## YOUR GOAL
Below are the records; give again exactly the lines from the one containing "Given: Tap Enable All under Style Check" through the one containing "Task: Click the bubble 到灵气这块就感觉是真的上了魔法", leaving out pictures.

## Screenshot grounding data
"""
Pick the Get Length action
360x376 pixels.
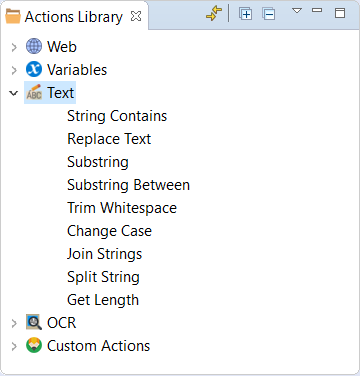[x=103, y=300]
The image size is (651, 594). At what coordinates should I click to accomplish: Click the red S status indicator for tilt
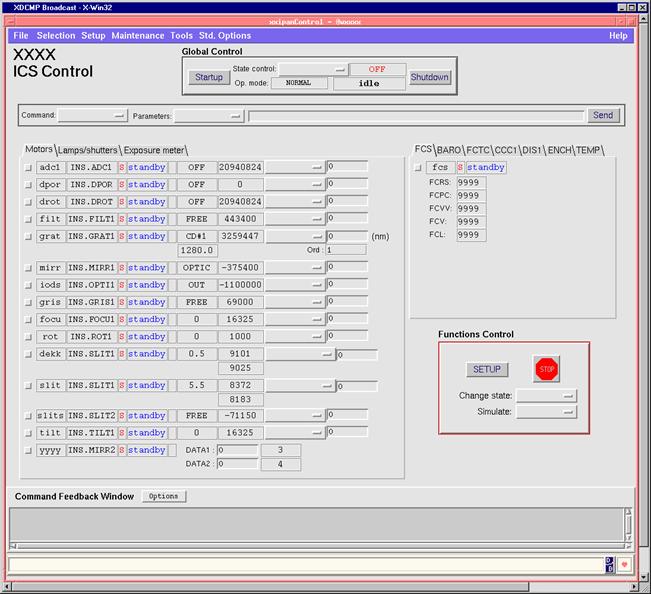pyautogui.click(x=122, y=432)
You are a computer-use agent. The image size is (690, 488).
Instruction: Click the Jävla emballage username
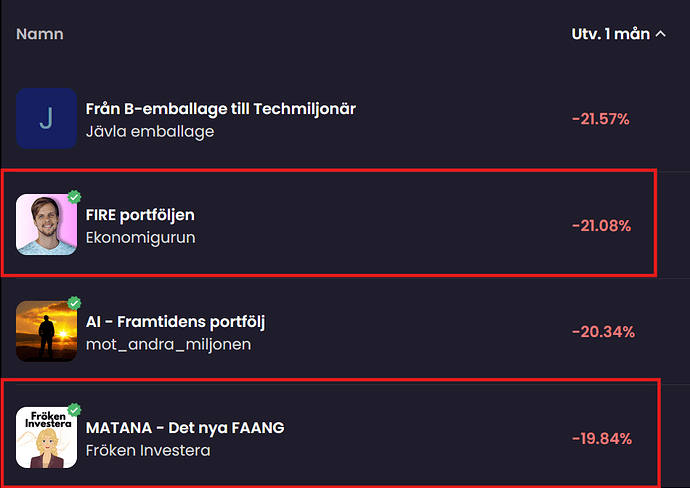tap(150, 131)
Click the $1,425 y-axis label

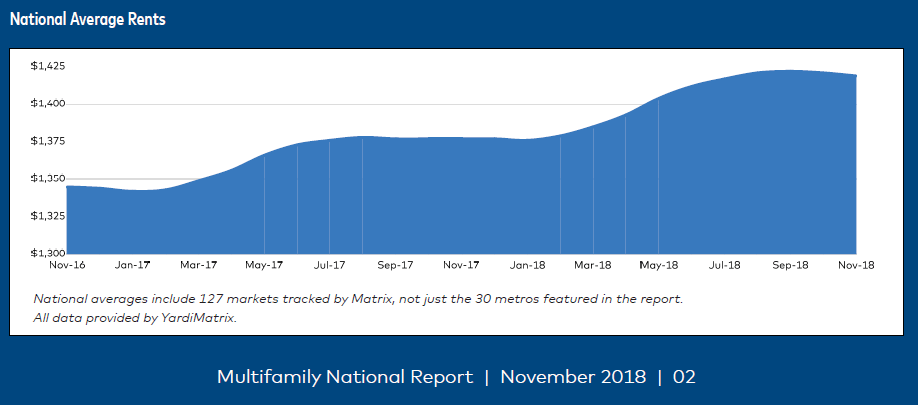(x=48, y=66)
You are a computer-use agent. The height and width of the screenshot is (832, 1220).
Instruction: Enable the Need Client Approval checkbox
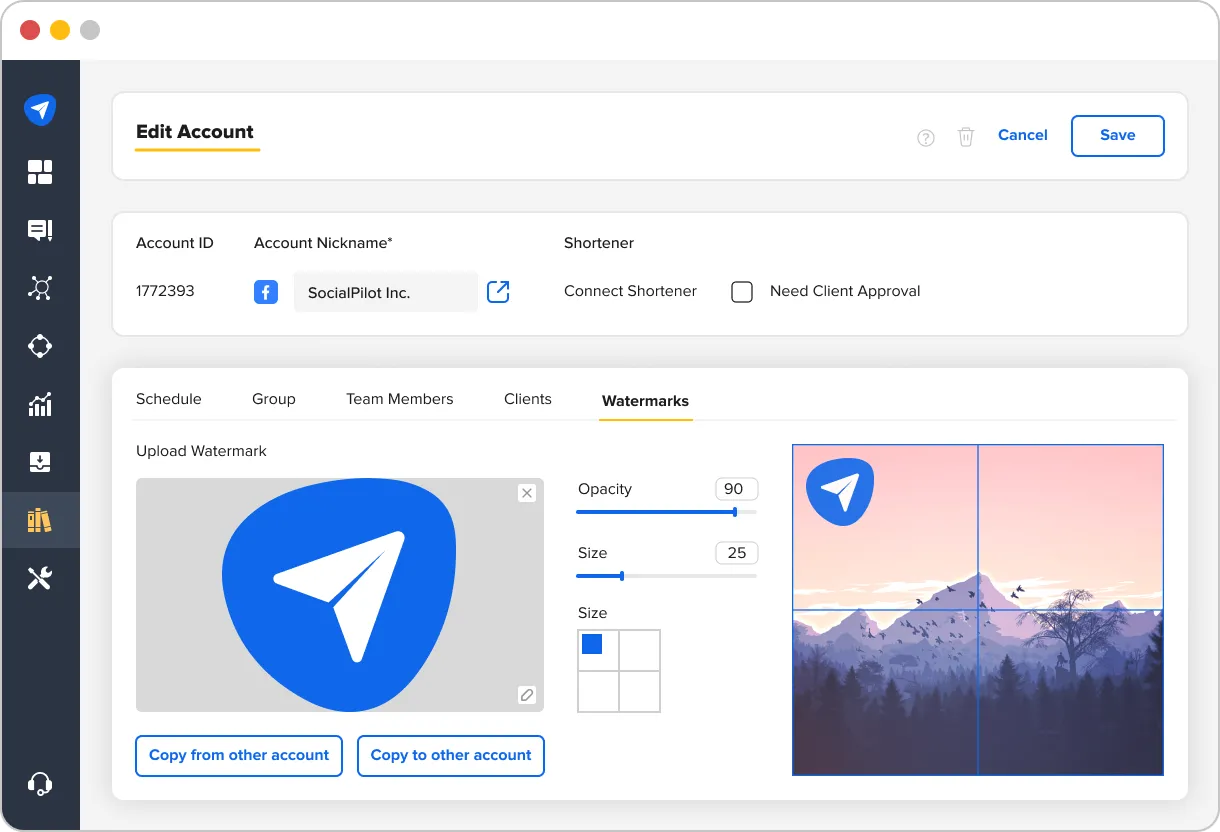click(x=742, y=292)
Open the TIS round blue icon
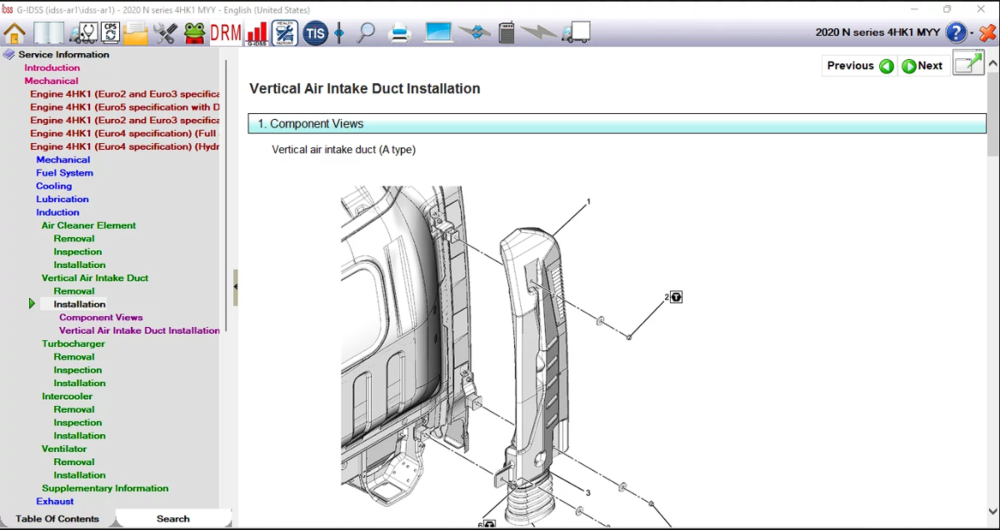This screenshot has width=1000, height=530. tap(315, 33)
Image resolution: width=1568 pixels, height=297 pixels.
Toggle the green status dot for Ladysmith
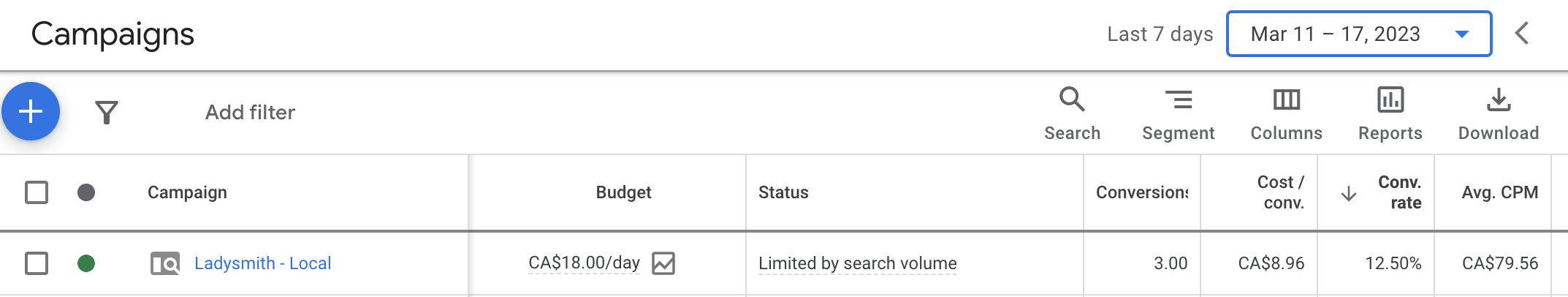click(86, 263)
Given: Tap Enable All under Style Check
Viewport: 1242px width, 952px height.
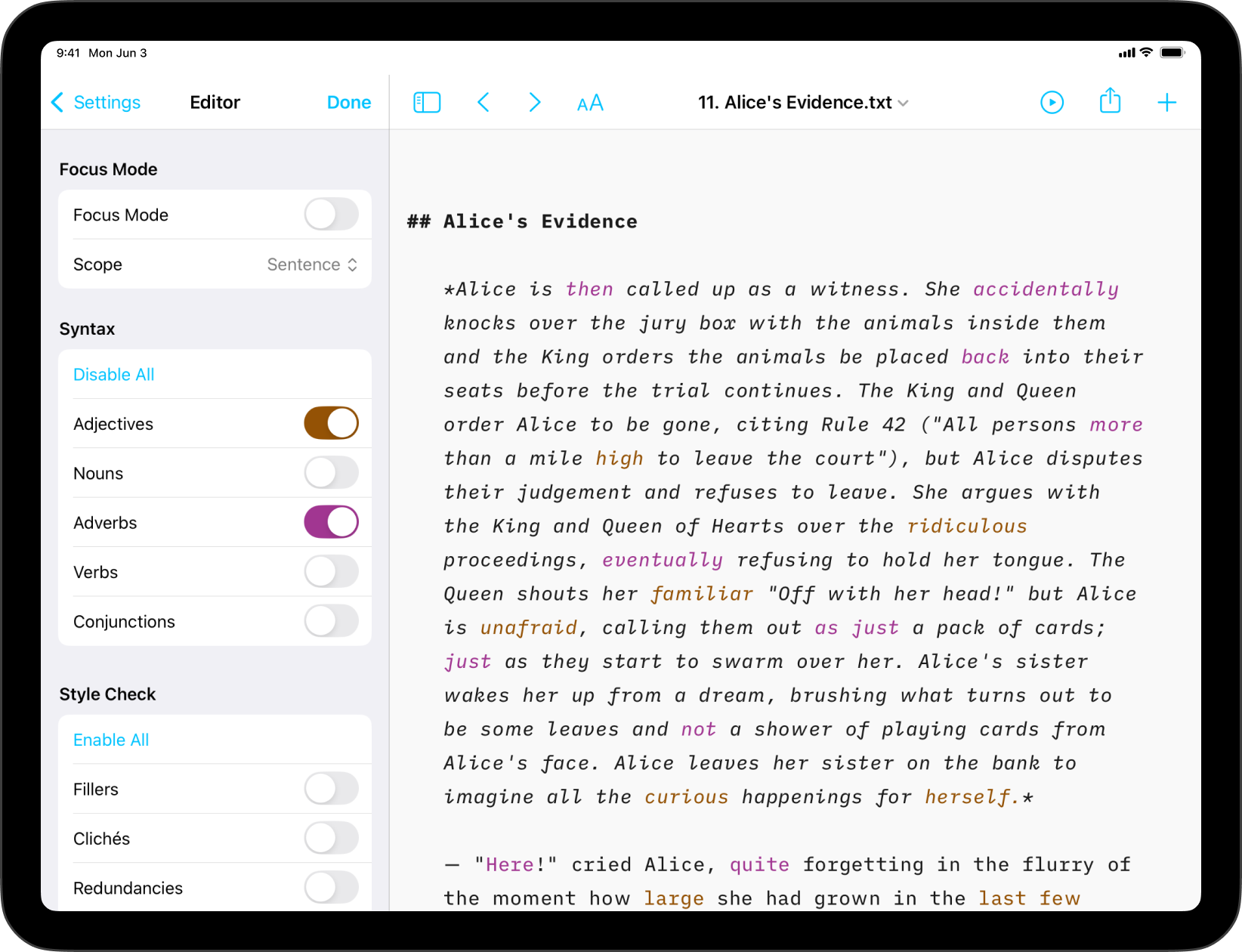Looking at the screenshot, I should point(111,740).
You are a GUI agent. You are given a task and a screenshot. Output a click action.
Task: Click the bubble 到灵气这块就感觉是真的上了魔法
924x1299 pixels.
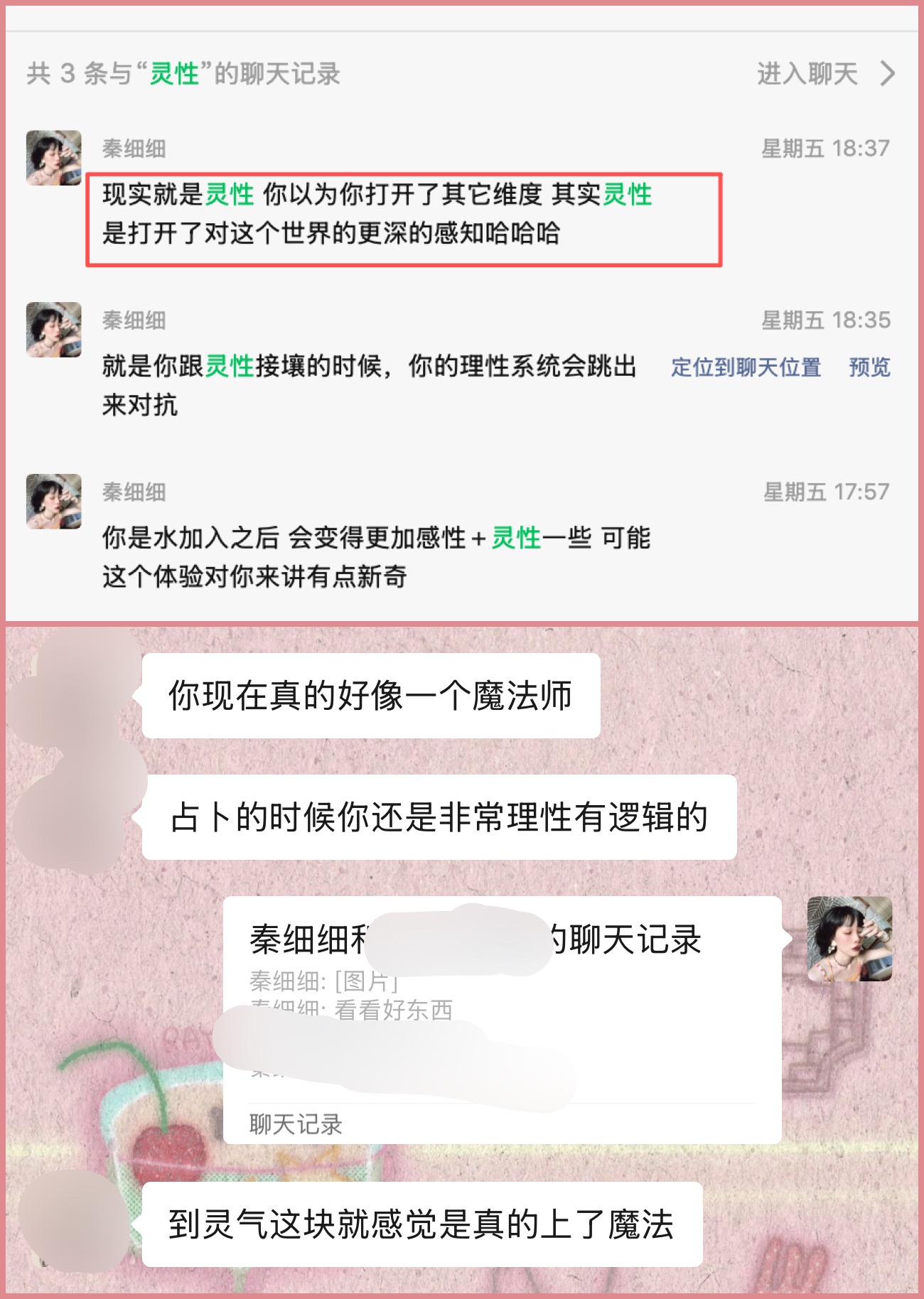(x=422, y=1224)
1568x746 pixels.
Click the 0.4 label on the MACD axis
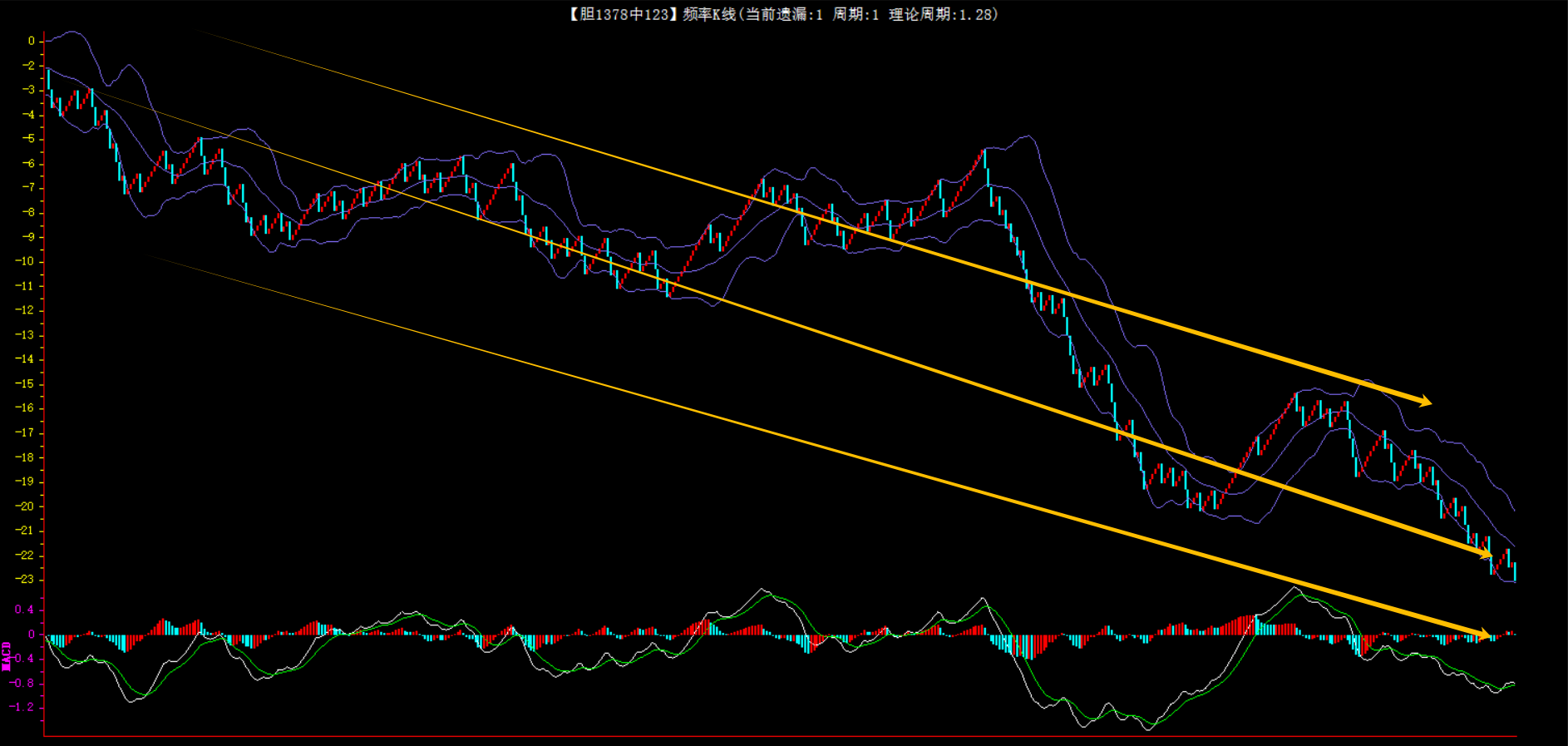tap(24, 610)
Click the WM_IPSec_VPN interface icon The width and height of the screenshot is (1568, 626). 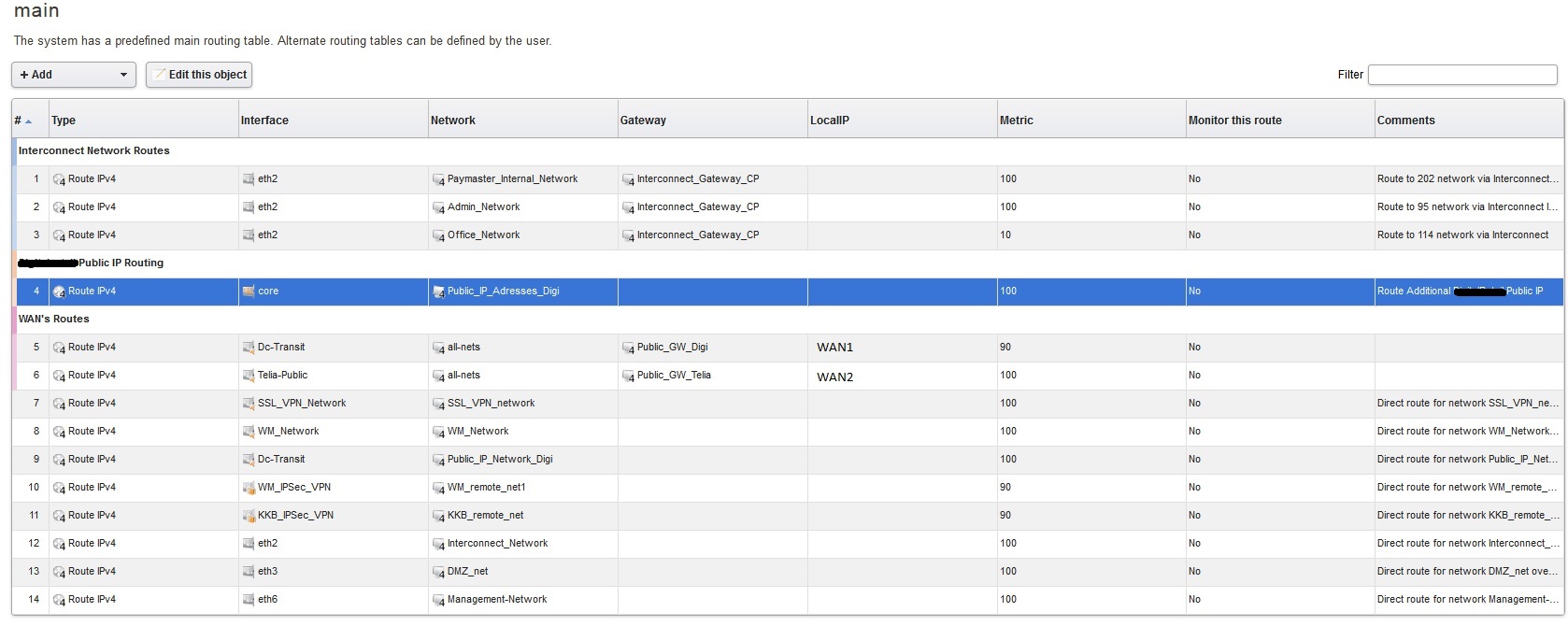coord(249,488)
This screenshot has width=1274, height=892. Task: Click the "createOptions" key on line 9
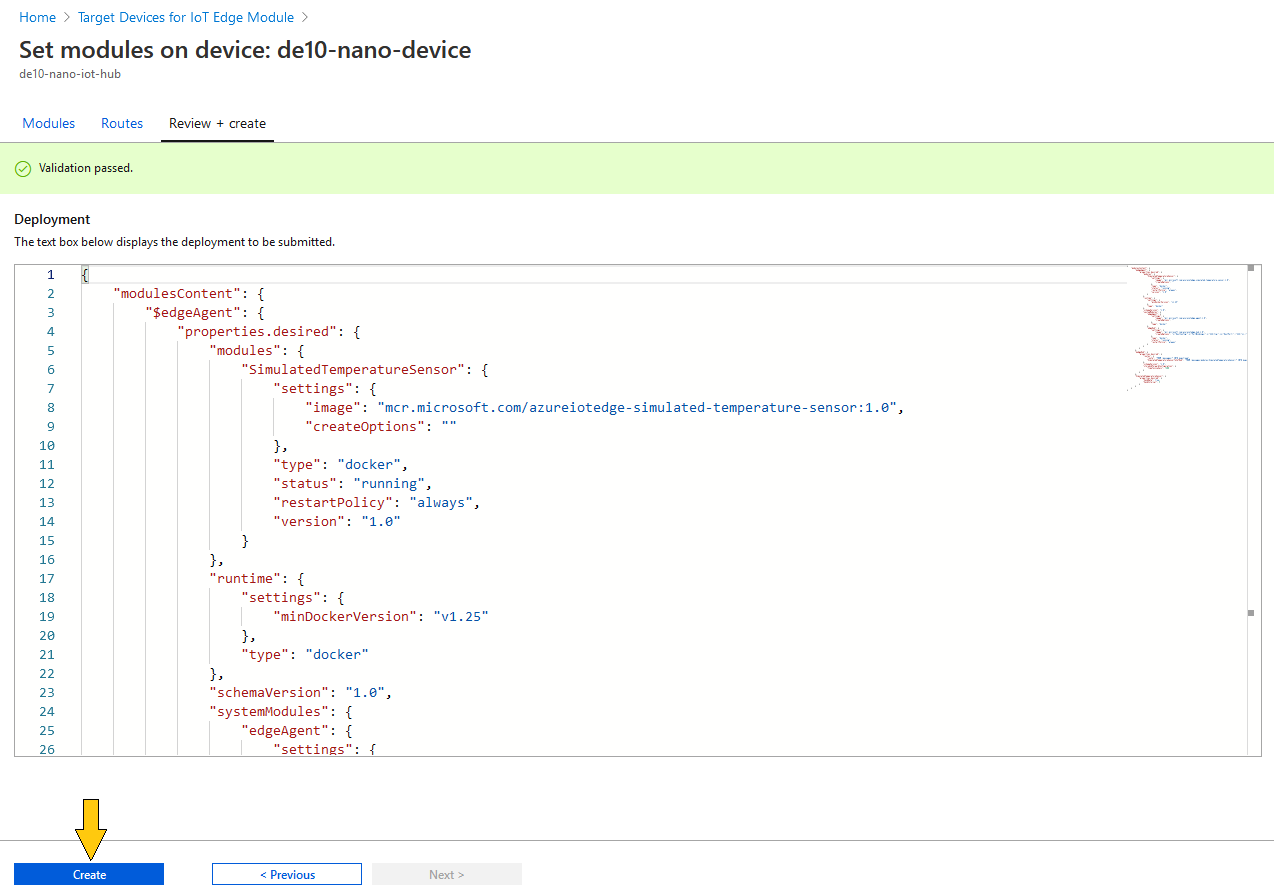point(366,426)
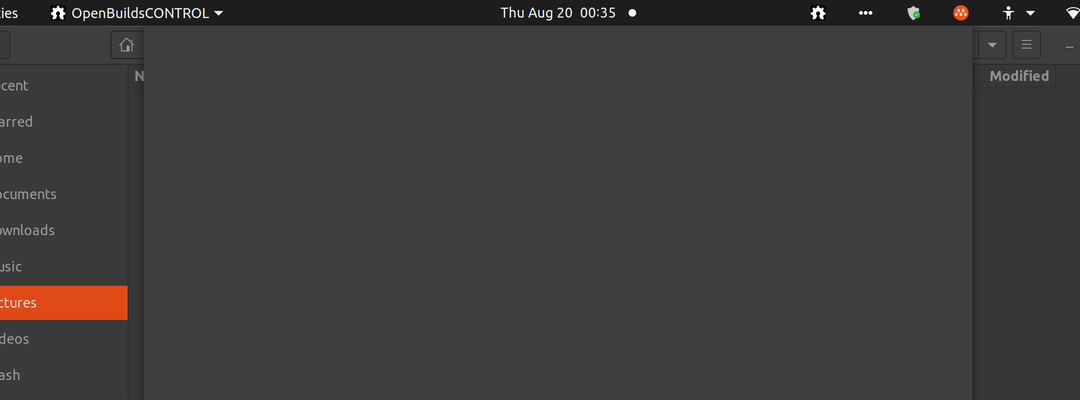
"""
## TASK OUTPUT
Given: Tap Enable All under Style Check
Viewport: 1242px width, 952px height.
Looking at the screenshot, I should point(111,740).
You are a GUI agent. You are given a task and a screenshot. Output a click action.
Task: Click the bubble 到灵气这块就感觉是真的上了魔法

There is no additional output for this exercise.